=== 課題 ===
a: Perlのソート最適化に関する文章について、次の問いに答えてください。
(i) Orcishという手法の名前の由来は何ですか。
(ii) 予め計算したSHA-512ダイジェストが無駄になるのはどのようなときですか。
(iii) Perlでサブルーチンの結果を記憶する仕組みを簡単に実現できるモジュールは何ですか。
b: Perlのソート最適化に関する文章の「#ハッシュを参照して、ハッシ」から「合はdoブロックは要らない。」までを、「スコープ」を「有効範囲」に置き換えて書き直してください。
c: Perlのソート最適化に関する文章の続きを、最後の文の後から書き足してください。

=== 原文 ===
☆ ☆ ☆
以下に記載されていた方法を紹介するが、それぞれ得手不得手があるので、使うときにベンチマークをすることが重要。
(8.8節では、ソートを最適化するための方法をもう一つ紹介されている。)

一度計算した結果をハッシュに登録しておく

Orcishと呼ばれる手法(キャッシュをOrするが名前の由来)

#スクリプトのSHA-512によるソート
use Digest::SHA qw( sha512 );

@sorted_scripts
= do {
my %sha512_of;

#ハッシュを参照して、ハッシュに登録されていなければ、$sha512($a)を計算して、結果をハッシュに登録
sort { ($sha512_of{$a} ||= ($sha512($a))
cmp
($sha512_of{$b} ||= ($sha512($b))
}
@scripts;
};



他でも計算結果を使い回す場合は%sha512_of宣言をソートの外に出して、スコープを変える。またその場合はdoブロックは要らない。

予めダイジェストを計算しておき、ソートする

この場合、ハッシュスライスが使える!

@sha512_of{@script} = map { sha512($_) } @scripts;



ただし、ソートから例外が出されて、ソートが途中で終わる可能性があるときは、予め計算したSHA-512ダイジェストが無駄になる。

schwartzian変換

このような方法もあるが、若干低速らしい。

#sortした値自体が欲しくないときに使う。
@sorted_scripts
= map  { $_->[0] }               #スクリプトを抽出
sort { $a->[1] cmp $b->[1] }   #ダイジェストでソート
map  { [$_, sha512($_)] }      #予め対応するスクリプトとダイジェストの結果を格納する。
@scripts;



サブルーチンの結果を記憶する

一番分かりやすいのは、サブルーチンの結果を記憶すること。(ただし前述のものよりは若干低速。schwartzianとはどうだろう・・・)
どういうことかと言うと、一度サブルーチンを呼び出すと、そのときの引数と結果を記憶していて、同じ引数で再度サブルーチンが呼び出された場合は、記憶している結果をそのまま使用するというもの。
PerlではMemoizeモジュールで簡単に実現できる。

use Digest::SHA qw( sha512 );
#SHA-512ダイジェスト関数の自己キャッシュ
use Memoize;
memoize('sha512');

#自動的にキャッシュされたSHA-512ダイジェストによるソート
@sorted_scripts = sort { sha512($a) cmp cha512($b) } @scripts;



リストの反転にはreverseを使う


分かりやすいし、早い。
☆ ☆ ☆
=== 提供データ ===
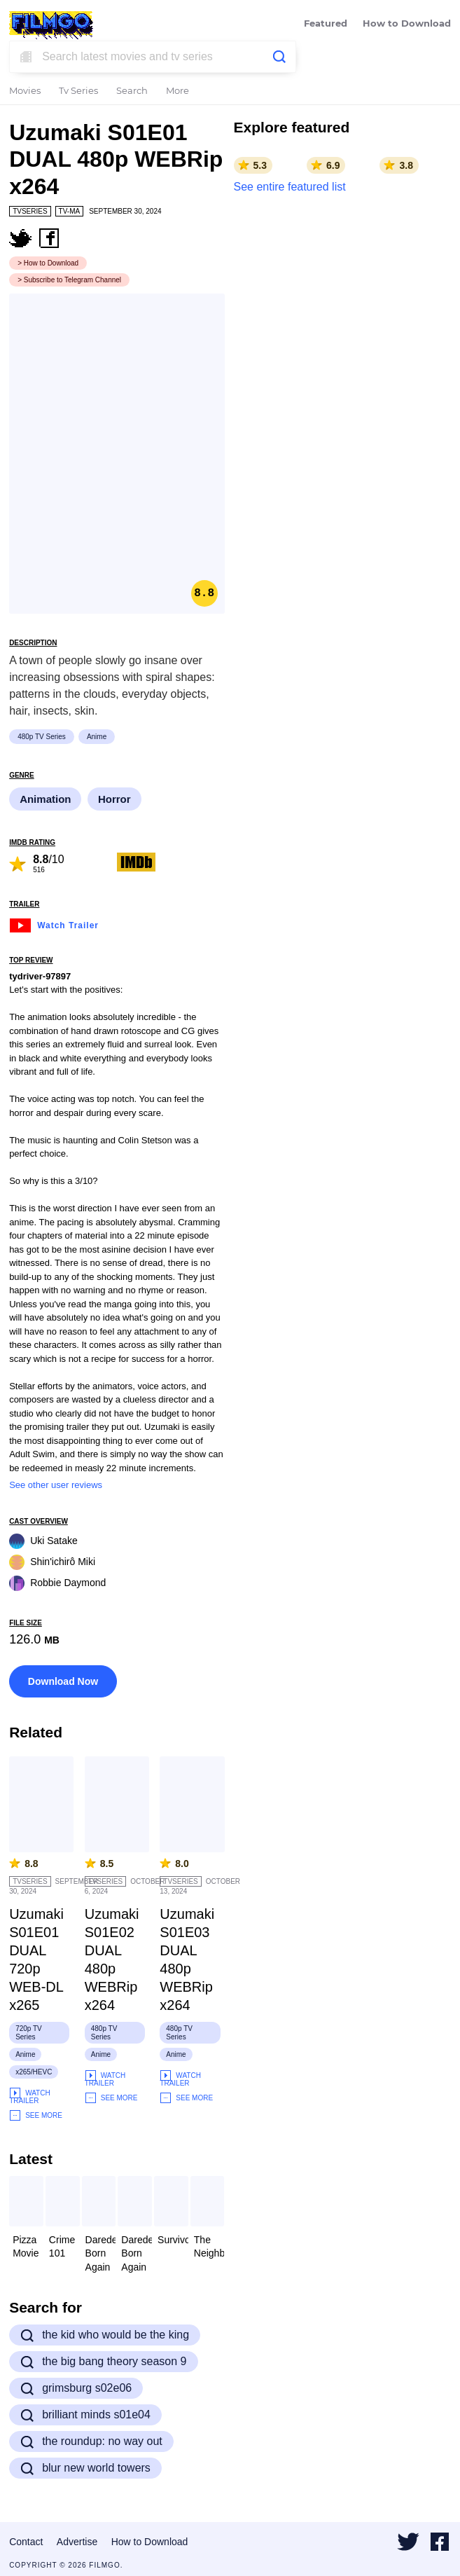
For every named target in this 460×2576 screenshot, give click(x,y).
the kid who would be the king (104, 2335)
☆ ☆ ☆
=== 解答 ===
a:
(i) キャッシュをOrすること。
(ii) ソートから例外が出されて、ソートが途中で終わる可能性があるとき。
(iii) Memoizeモジュール。

b:
#ハッシュを参照して、ハッシュに登録されていなければ、$sha512($a)を計算して、結果をハッシュに登録
sort { ($sha512_of{$a} ||= ($sha512($a))
cmp
($sha512_of{$b} ||= ($sha512($b))
}
@scripts;
};



他でも計算結果を使い回す場合は%sha512_of宣言をソートの外に出して、有効範囲を変える。またその場合はdoブロックは要らない。

c:
@sorted_results = sort {$b cmp $ a} @unsorted_results;
より
@sorted_results = reverse sort @unsorted_results;
とした方が早いことすらある。


また、forループを逆順にループするときに使用すると、簡潔に書ける。

for my $remaining (reverse $MIN..$MAX) {
print "T minus $remaining, and counting...\n";
sleep $INTERVAL;
}



これをCスタイルループのデクリメントで実現しようとすると、前にも紹介した
Cスタイルの弱点が現れてしまう。
1、比較演算子の選択を誤る(<と<=を間違えるとか)
2、反復変数の更新をしくじる

スカラーの反転にもreverse


スカラーにreverseを適用すると文字列の文字を並べかえることもできる。
ただし、スカラーであることを明記すること。

my  $visible_email_address = scalar reverse $actual_email_address;


明記しないと、以下のようにサブルーチンの引数として使用した場合、
リストに作用して、ひとつしかないリスト要素を反転してしまう。

add_email_addr(reverse $email_address);#add_email_address(scalar reverse $email_address)とする。



固定幅のデータにはunpackを使用する


X123-S000001324700000199のような固定長のテキストデータの塊が使われていることがよくある。
ここから、特定文字列を取得することを考えると、


  1. substrはコードが汚くなるし、処理が遅い。

  2. 正規表現を使っても処理が遅い。




組み込み関数unpackはこのような時のために最適化された関数。'A'指定子を使用することで、文字列から文字を取り出すことができる。

Readonly my $RECORD_LAYOUT => 'A6 A10 A8'; #6文字 10文字 8文字の並びで指定

while (my $record = <$sales_data>) {
my ($ident, $sales, $price)#文字列右から6文字,10文字,8文字を、リストに格納
= unpack $RECORD_LAYOUT, $record;

#それぞれハッシュ登録してpush
push @sales, {
ident => translate_ID($ident),
sales => $sales * 1000,
price => $price,
};
}


データがX123-S 0000013247 00000199のように、何かで区切られている場合は@指定子を使用して、
文字列の何文字目がそれぞれのフィールドの先頭なのかを教える。

Readonly my $RECORD_LAYOUT
=> '@0 A6 @8 A10 @20 A8'
#@は昇順である必要はないので、好きな順序で文字列を取得することができる。



可変幅のデータにはsplitを使用


一般的に使用されていないが、splitの第3引数の使用を推奨する。
この第3引数はsplitから返されるフィールドの最大数を指定する。
予め返されるフィールドの数がわかっている場合は、数を指定することで、無駄な分割を防ぐことができる。
(例えば、splitの戻り値を受け取る変数が3つしかない場合、それ以上分割する必要はない)

ただし、注意するべきことは、
指定する第3引数は、取得したいフィールドの数+1を指定すること。
レコードから、「最初の3つ」のフィールドを取得するためには、レコードを4つに分割する必要がある。

複雑な可変幅のデータ


Text::CSV_XS、Text::CSV::Simple,Text::CSV

単純な文字列の並びならsplitで良いが、フォーマットルールは気まぐれに変化する。
これに対応するのは苦痛なので、モジュールを使用する。

Text::CSV_XSでは、フィールドセパレータ、エスケープ文字、フィールド引用符デリミタとして
使用される文字を指定し、フィールドから文字列を取得する。
Text::CSV::Simpleは、Text::CSV_XSのラッパーで、よりシンプルにモジュールを使用できる。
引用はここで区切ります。